▶ [Requirements]:
A - Retype the text on the USS property tax case word for word, everything from "The taxpayer here, United" down to "the 1994-1996 period.".
B - Write what comes next in the text on the USS property tax case, picking up after its final sentence.

▶ [Page text]:
___
The taxpayer here, United States Steel Corporation (“USS”), came to
the view that local property tax officials had illegally reduced the
aggregate assessed valuation of the property in the taxing jurisdiction
during the “assessment years” 1994, 1995, and 1996.[1] If so, USS’s
property taxes for those years would have been too high. On May 5, 1998,
USS filed papers (using forms denominated “Form 133, Petition for
Correction of Error” and “Form 17T, Petition for Refund”) seeking refunds
of the property taxes it contended had been illegally imposed and overpaid
for the 1994-1996 period.
USS’s challenges were first denied by the Lake County Board of Review
and then by the Indiana Board of Tax Review.[2] USS then sought judicial
review in the Indiana Tax Court. The Tax Court concluded that “[t]he only
question is whether Lake County’s removal of assessed valuation from its
tax rolls (and, hence, the resulting tax rate) was, as a matter of law,
illegal—a question that falls squarely within the ambit of the 133
Petition.” U.S. Steel Corp. v. Lake County Prop. Tax Assessment Bd. of
Appeals, 785 N.E.2d 1209, 1216 (Ind. Tax Ct. 2003). The local and state
property tax authorities sought, and we granted, review of the Tax Court’s
decision. Lake Co. Prop. Tax Assessment Bd. of Appeals v. United States
Steel Corp., 804 N.E.2d 749 (Ind. 2003).
___
▶ [Material provided]:
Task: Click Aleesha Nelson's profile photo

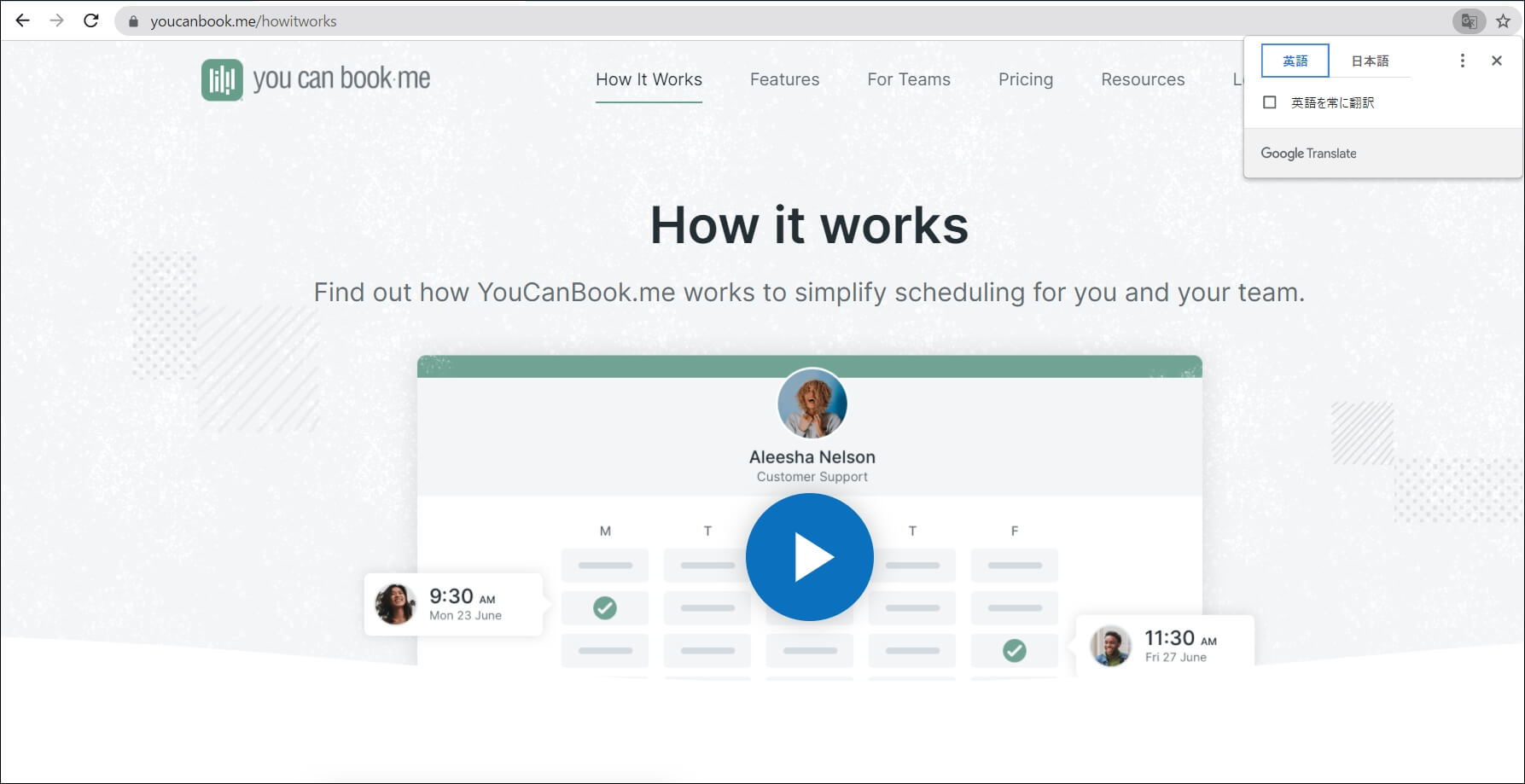Action: [812, 404]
___
▶ [Responses to the exercise]:
A -
The taxpayer here, United States Steel Corporation (“USS”), came to
the view that local property tax officials had illegally reduced the
aggregate assessed valuation of the property in the taxing jurisdiction
during the “assessment years” 1994, 1995, and 1996.[1] If so, USS’s
property taxes for those years would have been too high. On May 5, 1998,
USS filed papers (using forms denominated “Form 133, Petition for
Correction of Error” and “Form 17T, Petition for Refund”) seeking refunds
of the property taxes it contended had been illegally imposed and overpaid
for the 1994-1996 period.

B -
Discussion
The principal ground on which the Board of Tax Review dismissed USS’s
claims was that the Board had no subject matter jurisdiction because the
claims involved the county’s tax rate. The Tax Court pointedly rejected
the Board’s disclaimer of jurisdiction. It held that interpreting the
Board’s jurisdiction so narrowly, i.e., that the Board is without
jurisdiction whenever the tax rate is implicated, would allow the Board to
“disclaim subject matter jurisdiction over all appeals concerning assessed
valuation.” U.S. Steel, 785 N.E.2d at 1212-1213 (emphasis in original).
In point of fact, “the removal of the assessed value from Lake County's tax
rolls . . . necessarily implicated the issue of Lake County’s tax rate.”
Id. We agree with this analysis and adopt it.
While we agree with the Tax Court that the local and state property
tax authorities have subject matter jurisdiction over the type of claims
raised by USS, the question remains whether the procedures employed by USS
were in fact available to it.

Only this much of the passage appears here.